**PROBLEM**. Reproduce the data verbatim, starting at the line containing "Viewport: 650px width, 469px height." and ending at the line containing "click(x=120, y=88)", omitting the pictures.

**DATA PROVIDED**.

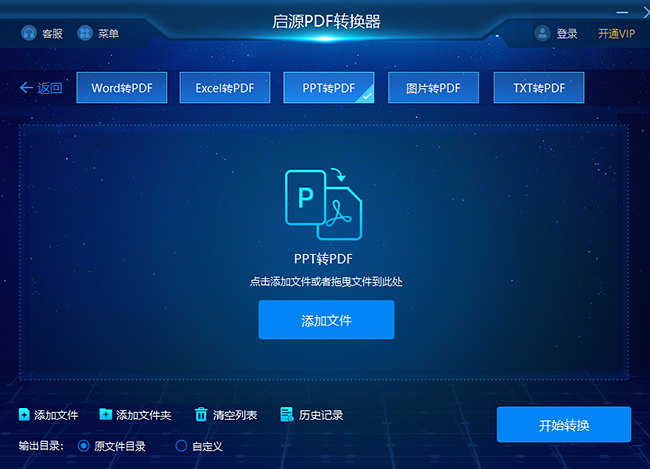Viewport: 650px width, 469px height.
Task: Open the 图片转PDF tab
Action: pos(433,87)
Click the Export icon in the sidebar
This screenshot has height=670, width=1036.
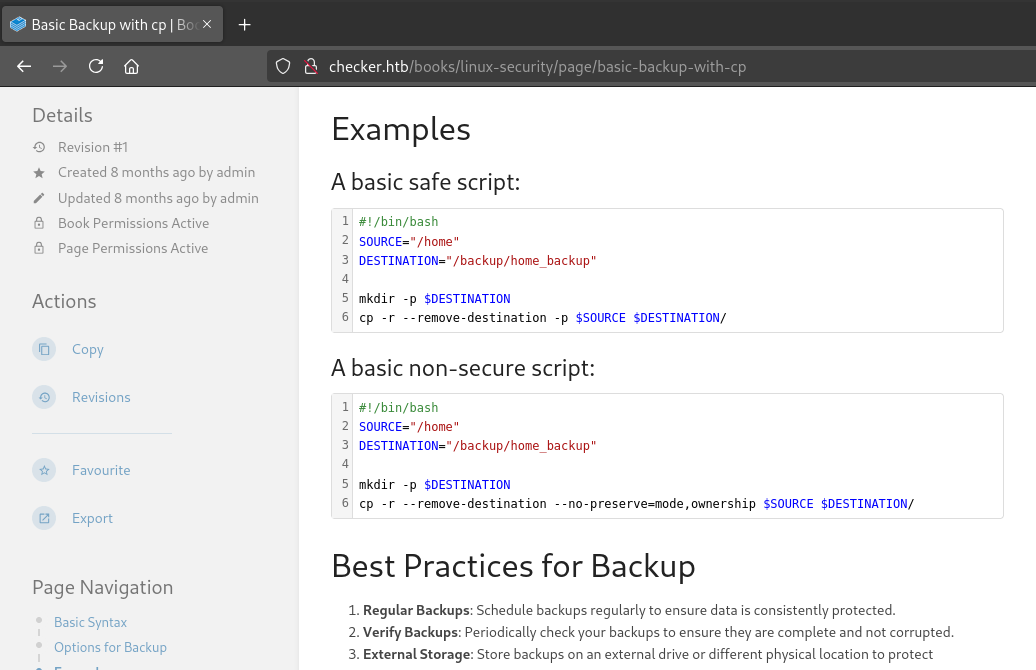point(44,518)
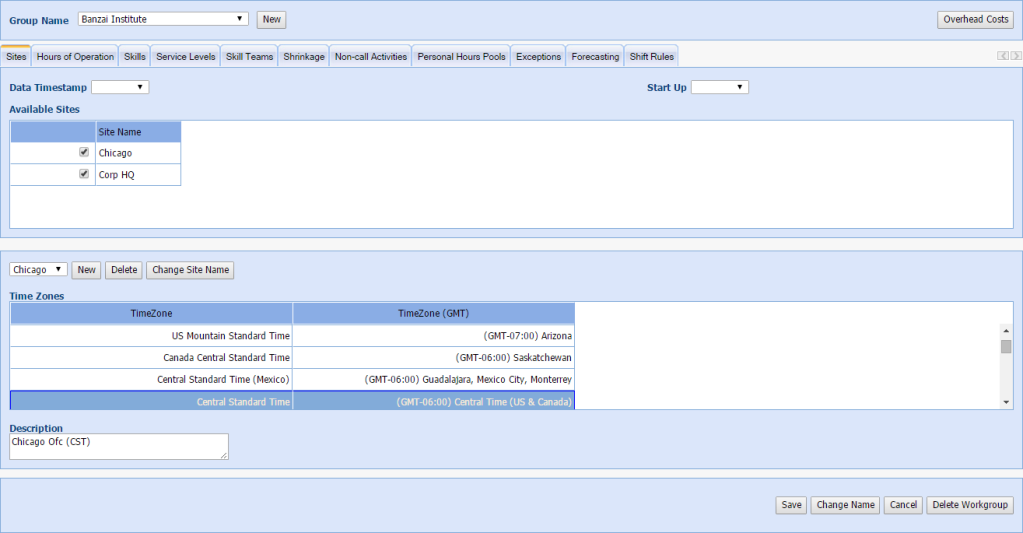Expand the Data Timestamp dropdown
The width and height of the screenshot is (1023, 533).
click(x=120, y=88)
...
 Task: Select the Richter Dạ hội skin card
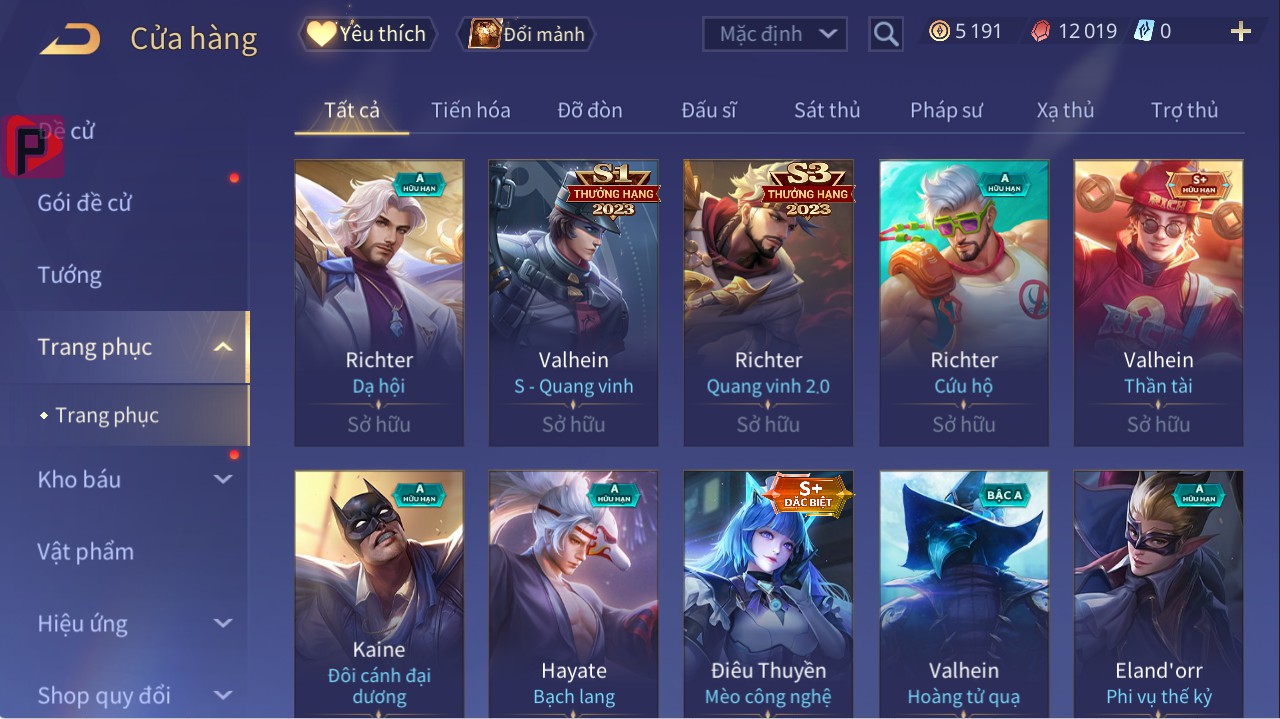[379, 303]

**THE SOLUTION**.
Viewport: 650px width, 469px height.
Task: Open the 图片转PDF tab
Action: pos(433,87)
Click the Export icon in the sidebar
This screenshot has height=670, width=1036.
point(44,518)
Expand the Data Timestamp dropdown
The width and height of the screenshot is (1023, 533).
click(x=120, y=88)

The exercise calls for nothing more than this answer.